--- SELECTED EXTRACT ---
Cullinan testified in deposition that never had any conversations with Jacobs or any of the Hurleys about
UM coverage prior to the car accident. Hurley testified that he believed that Jacobs took out a policy that provided
blanket coverage to protect him and the employees of Devil Eleven.
Progressive instituted a declaratory action, seeking a judgment that, under Devil Eleven's business auto
insurance policy, Hurley was not entitled to UM coverage for the injuries he sustained in the car accident. Hurley
and Devil Eleven counterclaimed, seeking coverage for those injuries. Hurley and Devil Eleven also filed a third-
party complaint against Coverage Consultants, contending that the broker was negligent for failing to insure that the
policy had UM coverage. Coverage Consultants filed a fourth-party complaint against Jacobs. The third and fourth
party complaints have been resolved.

--- STATED TASK ---
Repeat the excerpt on the insurance coverage dispute, everything from "Cullinan testified in" down to "have been resolved.", swapping in "collision" wherever "car accident" appears.

--- INFORMATION PROVIDED ---
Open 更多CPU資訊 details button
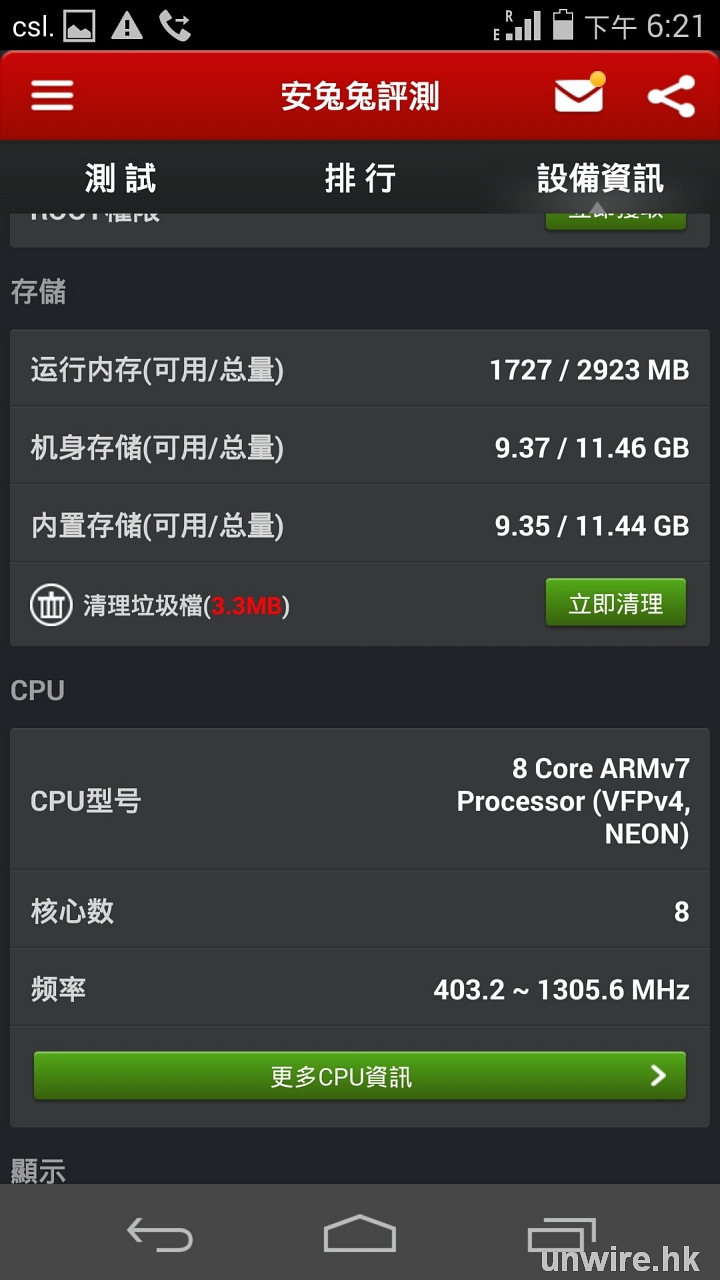720x1280 pixels. click(x=340, y=1076)
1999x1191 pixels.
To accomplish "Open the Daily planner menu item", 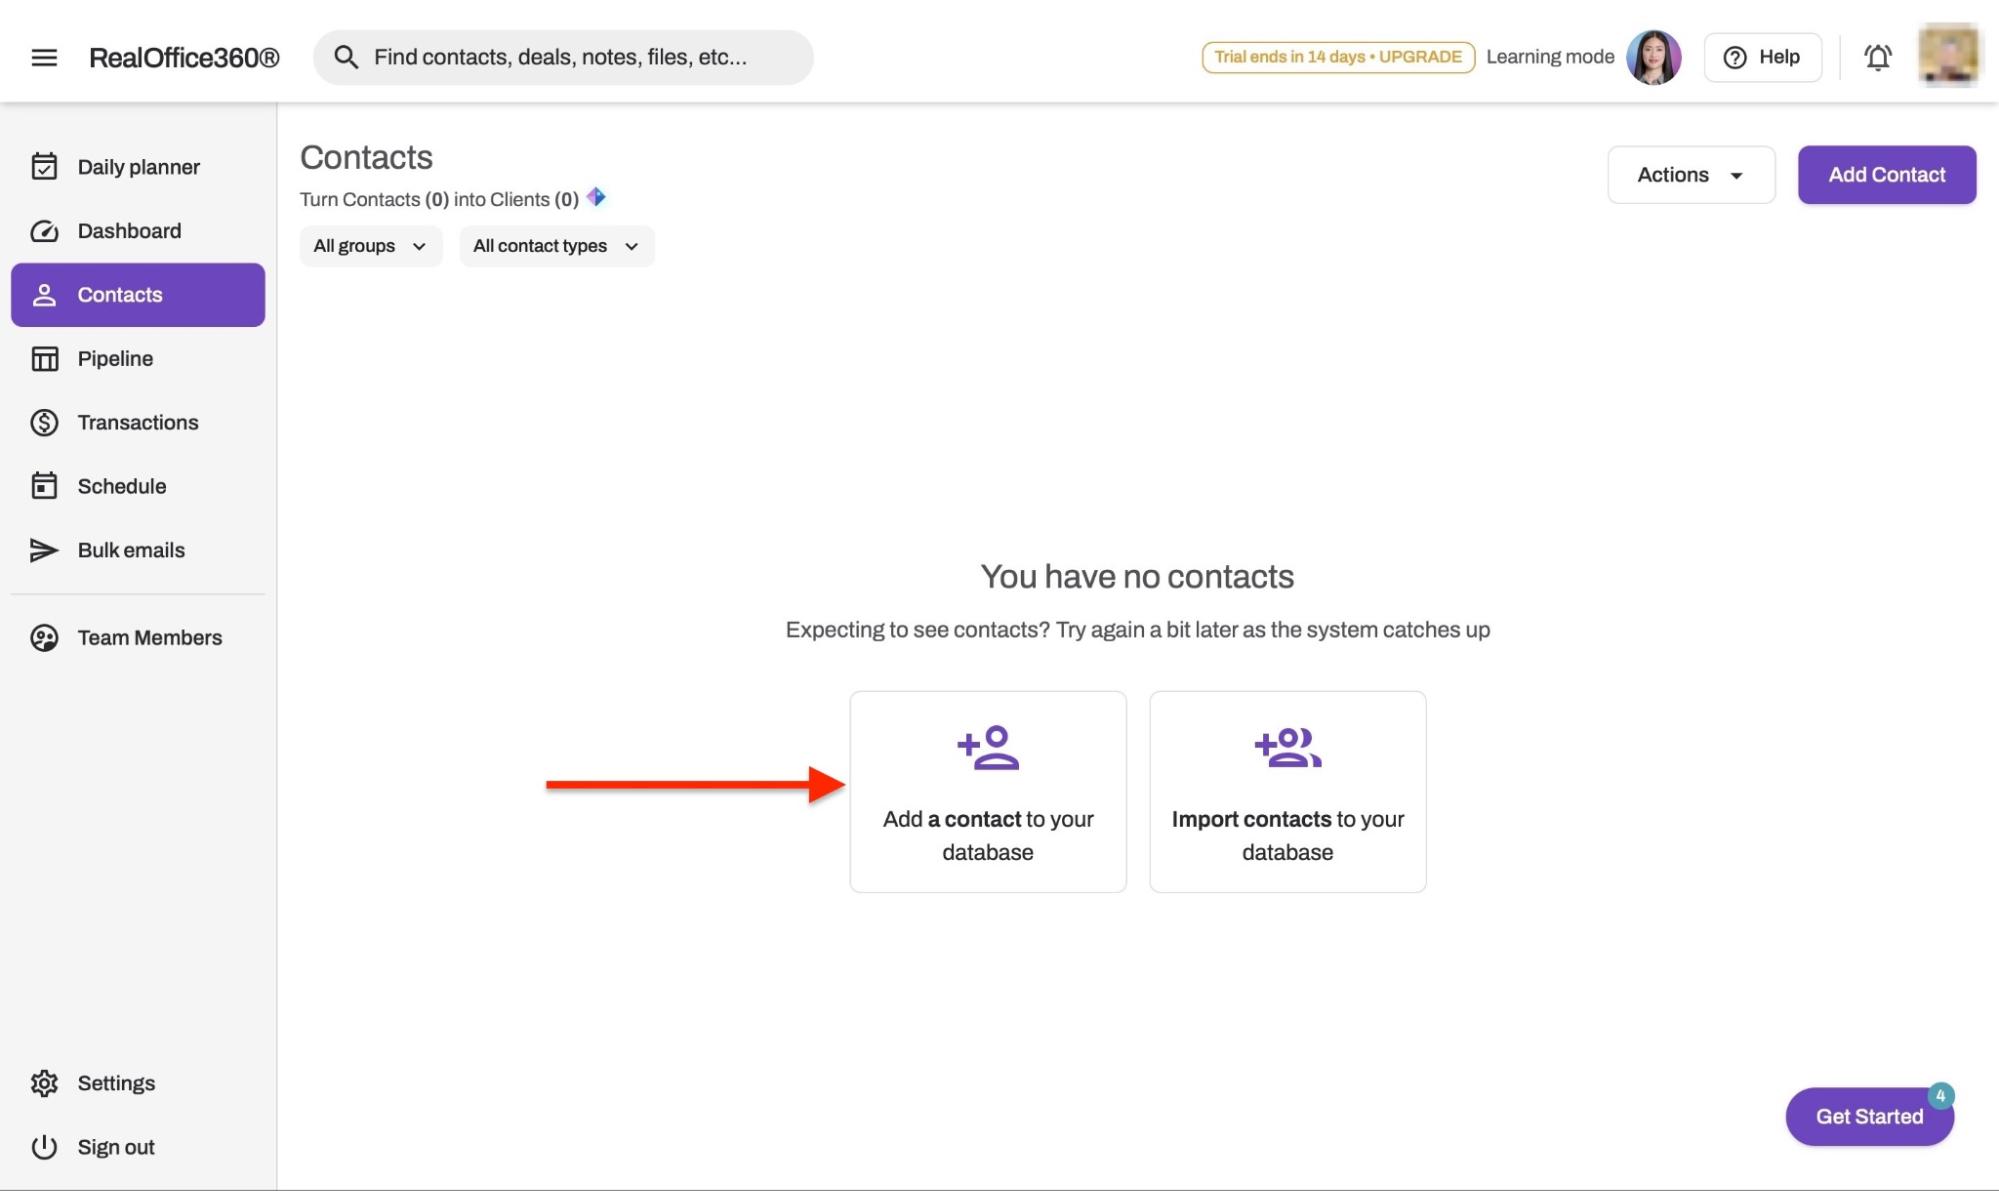I will coord(138,167).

--- EXPECTED ANSWER ---
Cullinan testified in deposition that never had any conversations with Jacobs or any of the Hurleys about
UM coverage prior to the collision. Hurley testified that he believed that Jacobs took out a policy that provided
blanket coverage to protect him and the employees of Devil Eleven.
Progressive instituted a declaratory action, seeking a judgment that, under Devil Eleven's business auto
insurance policy, Hurley was not entitled to UM coverage for the injuries he sustained in the collision. Hurley
and Devil Eleven counterclaimed, seeking coverage for those injuries. Hurley and Devil Eleven also filed a third-
party complaint against Coverage Consultants, contending that the broker was negligent for failing to insure that the
policy had UM coverage. Coverage Consultants filed a fourth-party complaint against Jacobs. The third and fourth
party complaints have been resolved.